Lorenzo Vallejos, jefe de asuntos ambientales de Unodc para Perú y Ecuador, precisa que la planificación es la base para un desarrollo alternativo exitoso y la investigación la mejor herramienta para este fin. “Una manera real de cómo hacer retroceder la actividad cocalera es conociendo qué tipo de productos o servicios pueden ser competitivos para migrar de la economía cocalera a una economía lícita, partiendo de estudios de aptitud del suelo o de herramientas como la ZEE (Zonificación Ecológica y Económica), e inclusive mediante la elaboración de planes de negocio”, señala.

 

 

Solo si el Estado ofrece salidas viables y sostenibles, añade, las comunidades pensarán en dejar la coca, incluso arriesgándose a ganar menos. “Saben que bajo una estructura legal, no estarán preocupados pensando en que las autoridades erradicarán sus parcelas haciéndoles perder dinero”.

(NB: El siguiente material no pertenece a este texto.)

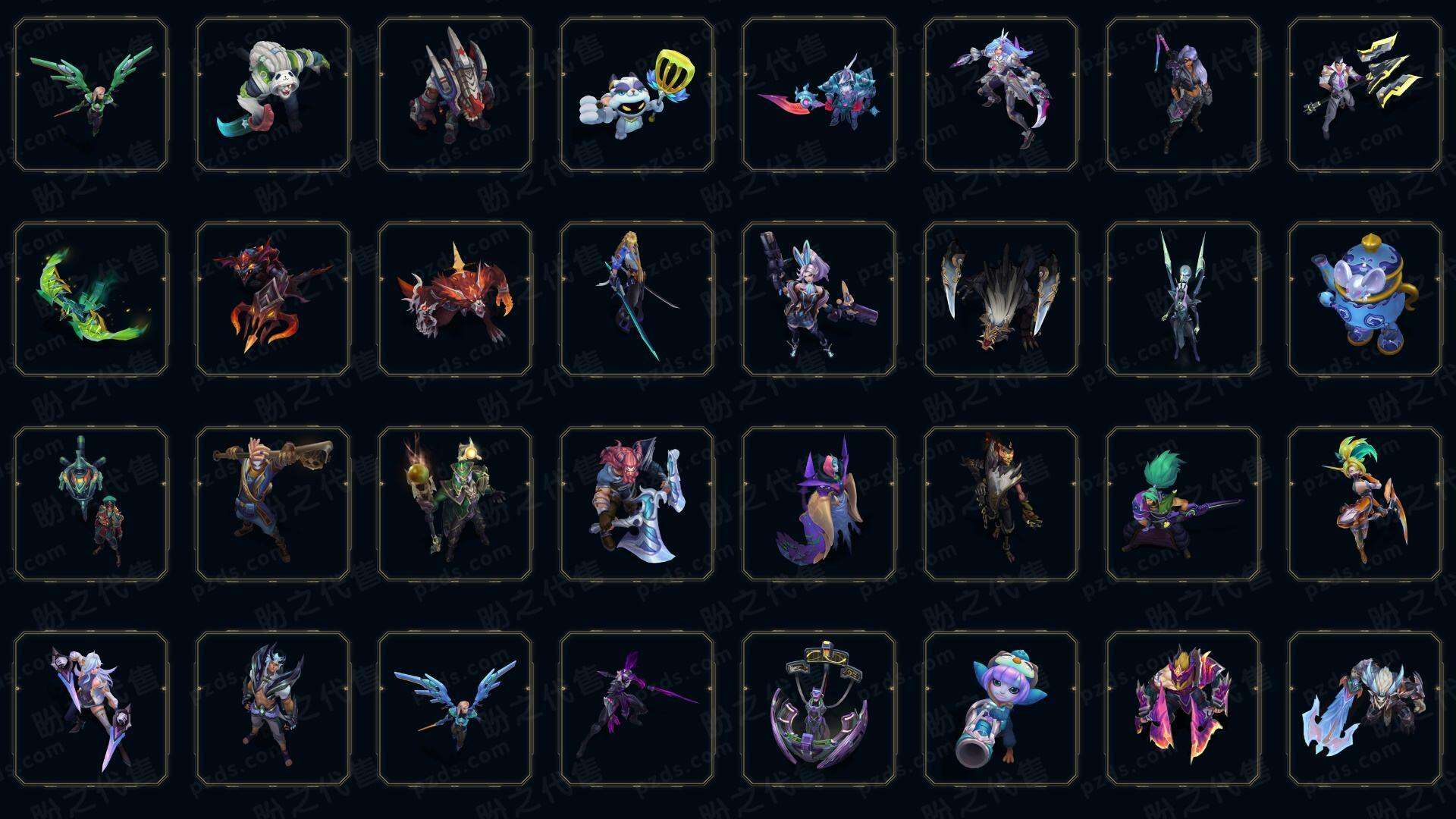This screenshot has width=1456, height=819.
Task: Pick the icy blue armored beast skin
Action: point(1365,708)
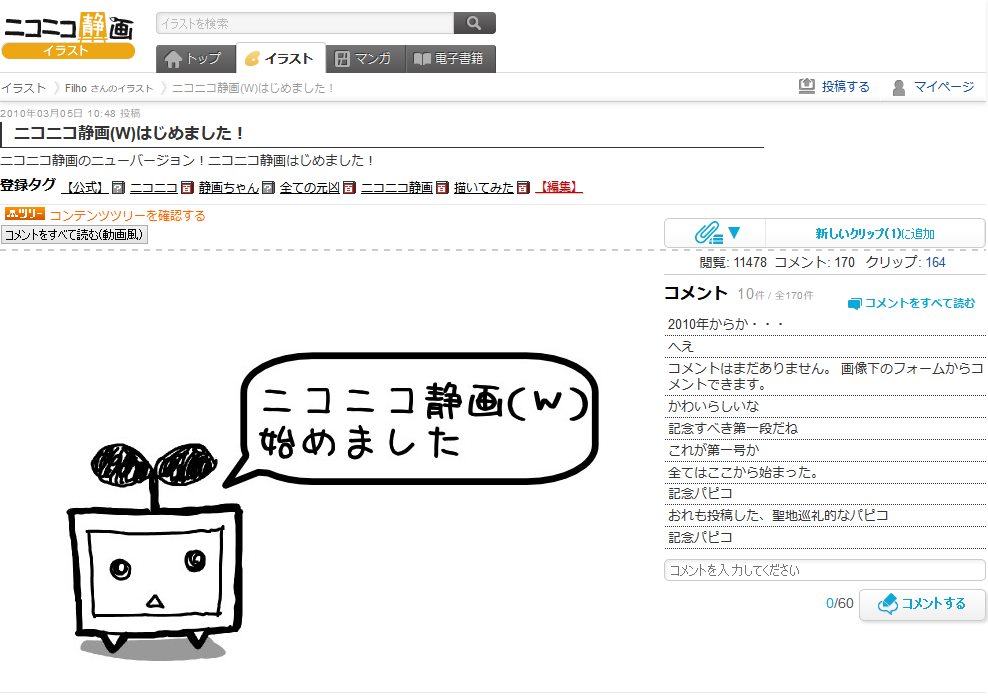Click the 新しいクリップ(1)に追加 button
This screenshot has width=988, height=696.
[x=874, y=232]
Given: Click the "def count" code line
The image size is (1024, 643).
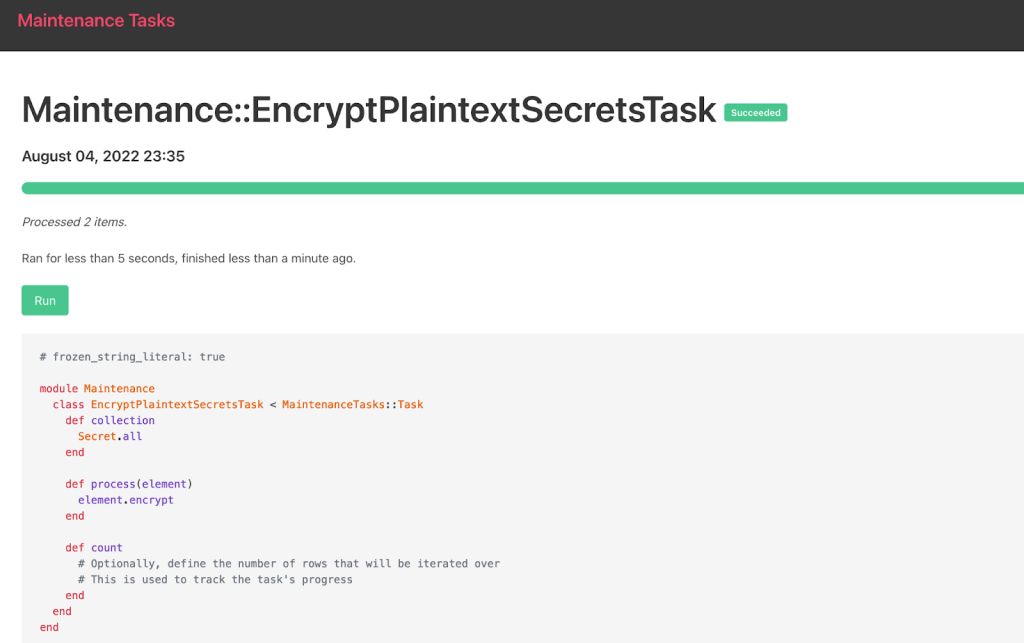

En Buen Jardín de Callarú, Nueva Galilea y otras comunidades indígenas tikuna, el olvido se ve en los detalles: postas de salud inexistentes y —si las hay— sin medicinas, escuelas con tres profesores que enseñan en un mismo salón cinco grados distintos, servicios básicos que no se atienden, la dependencia de una economía ilícita para sobrevivir a la pobreza, la falta de confianza en las autoridades, el narcotráfico y muchas vidas pendiendo de un hilo. Con todo en contra, sin ver una oportunidad cercana y con las amenazas caminando cerca de ellos, así, un grupo de monitores ambientales insiste en conservar el bosque, esa selva que se rinde cada día frente al sonido de una motosierra para reemplazarla después por cultivos de coca.